E ancora a questo bimbo stiamo dicendo che deve imparare a ragionare da re, deve imparare a ragionare da principe. Noi ragioniamo da schiavi, ragioniamo da sguatteri, ragioniamo da gente subordinata, mentre il Signore Gesù Cristo ci ha dato uno Spirito non di schiavi, ma di figli del re dei re. Cosa vuol dire essere re? Vuol dire avere vinto un’opposizione interiore, essere nella condizione di dominio della propria realtà, non essere schiavi non essere i marinai della propria barca, ma i capitani della propria avventura. Navigare nella vita avendo il timone del proprio essere, essendo capaci di governare le proprie passioni, non essendo in balia degli impulsi. Come Cristo si è manifestato re? Sulla croce. Lì è stato incoronato re. È interessante che, addirittura, in alcune chiese orientali, nei primi secoli, veniva incoronato il battezzato, invece a Roma, nel quinto secolo, veniva coperto di un velo a segno che era un sacerdote, che portava il velo della consacrazione e della preghiera.
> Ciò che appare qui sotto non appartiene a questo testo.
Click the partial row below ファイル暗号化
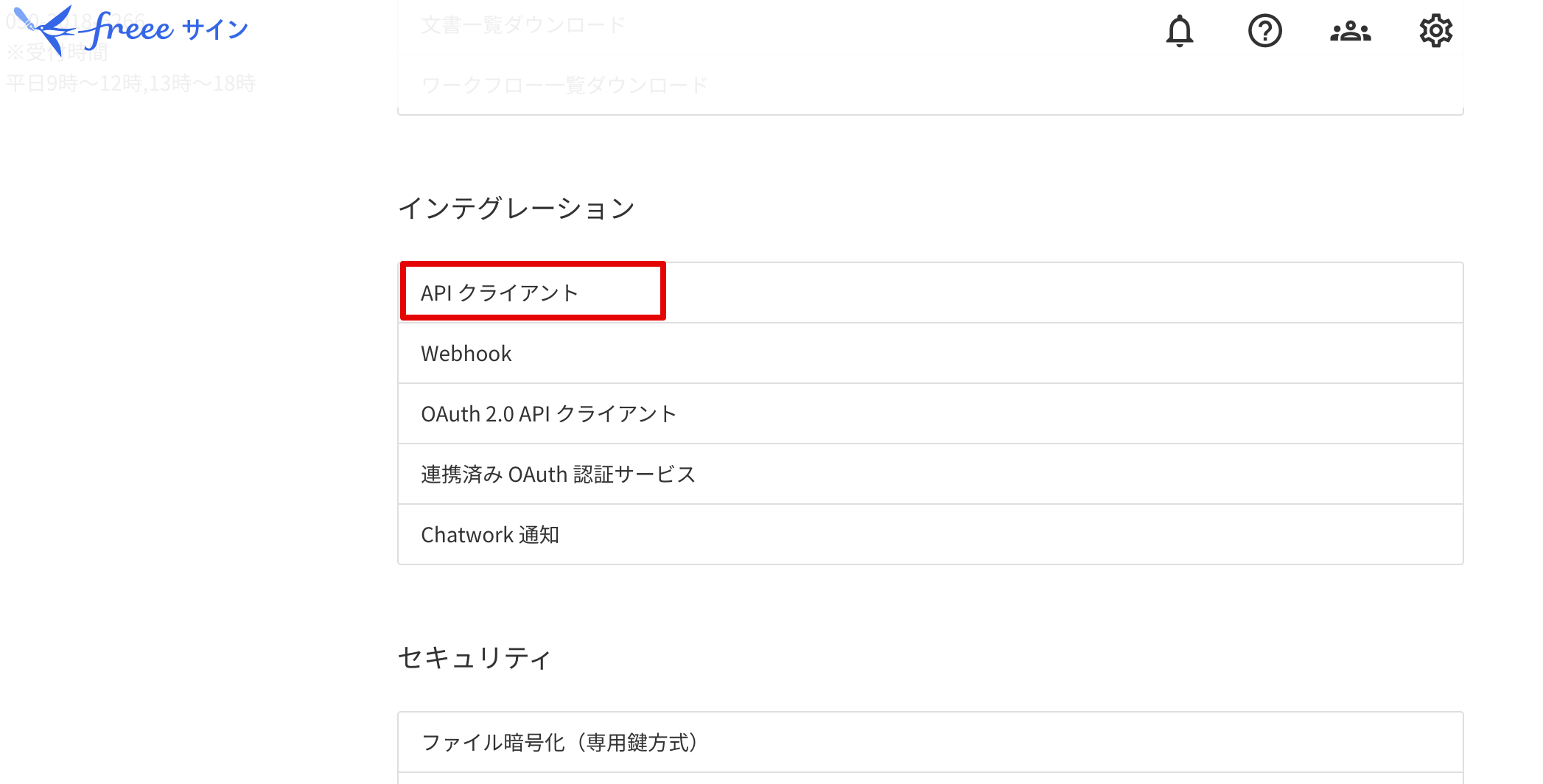click(x=930, y=778)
Ecco, incoronato o velato come sacerdote o come re questo bimbo dovrà scoprire che è un principe, questa bimba dovrà scoprire che è una principessa che non deve stare nella vita come una schiava e che il vero combattimento non è mai fuori di sé, ma è dentro di sé. Gli altri ci possono trattare da schiavi, ma il punto è quando noi ci comportiamo da schiavi. Cristo è re ed è libero ed è pure un carcerato, ma è un carcerato libero. C’è chi è libero, ma è un carcerato dovunque sta. Vivere con questa unzione vuol dire sapere una cosa di Dio che mi fa re, sapere una cosa di Dio che mi fa sacerdote. Lo conosco, so parlare con lui. Lo conosco, so vincere le mie passioni perché so che non devo temere le altre potestà. Quante schiavitù la vita ci offre per essere l’ombra di noi stessi, per essere la brutta copia di noi stessi. Siamo chiamati a vita principesca.

E da ultimo siamo chiamati a vita profetica. Un profeta sapeva parlare a nome di Dio e sapeva cogliere il segreto della storia. Avere quest’unzione profetica vuol dire esser chiamati a saper dire la verità, a saper cogliere la verità delle cose. Un profeta non è un indovino, uno che ti dice che tra mezz’ora ci sarà un incidente non so dove o uno che ti dice che fra tre anni troverai l’anima gemella, queste sono bazzecole da quattro soldi e trappole per gonzi, oroscopi e stupidaggini varie. Un profeta è uno che sa cogliere la verità della realtà, sa cogliere il piano nascosto di Dio nelle cose. È uno che impara che tutto è provvidenza, è uno che sa cogliere la grazia nascosta nelle cose anche più difficili, sa vedere il bene, sa riconoscere il male, sa distinguere le trappole dalle occasioni, sa distinguere la volontà di Dio e la sa anche indicare. È un’unzione che fa vivere da sapienti, da saggi in maniera tale che si abbia un’attitudine rispetto alla vita per cui io so che la mia vita è sempre e comunque cosa buona e so riconoscere la santa volontà di Dio.

In pratica, il primo rito post-battesimale investe questo bimbo, questa bimba di una dignità straordinaria, la dignità di chi sa parlare con Dio, di chi sa vivere in maniera veramente libera, con grande autonomia rispetto agli idoli di questo mondo e di chi sa cogliere la verità nelle cose, di chi sa cogliere il senso delle cose, di chi sa accogliere la saggezza stessa di Dio.